Automated ML Workflow Orchestration with CRDs

Question

Pulumi · Accepted Answer

When working with Kubernetes, Custom Resource Definitions (CRDs) extend the API to manage custom objects, such as orchestrating ML workflows as part of machine learning operations.

We can use Pulumi to define these CRDs and create instances of these custom resources, thereby enabling automated ML workflow orchestration. In this example, we'll define a CRD for a simple ML workflow and create an instance of this workflow as a custom resource in our Kubernetes cluster.
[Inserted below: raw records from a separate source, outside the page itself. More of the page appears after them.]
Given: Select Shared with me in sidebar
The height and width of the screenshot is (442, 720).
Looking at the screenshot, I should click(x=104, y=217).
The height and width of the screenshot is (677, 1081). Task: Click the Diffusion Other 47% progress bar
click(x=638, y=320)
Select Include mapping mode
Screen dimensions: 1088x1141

We will use Pulumi's Kubernetes provider to manage the Kubernetes resources.

CRDs are powerful because they allow you to define your own "Kinds" of resources that are as fully featured as native Kubernetes kinds like Pods or Services. This means they can have their own schema, validation, and lifecycle.

This Pulumi program will:
1. Define a CRD for an ML workflow.
2. Create an instance of that CRD to instantiate a workflow.

Please note that for a real-world use case, you would need to implement the actual logic for the ML workflow either within a Kubernetes operator or within the application code running in the pods referenced by the CRD.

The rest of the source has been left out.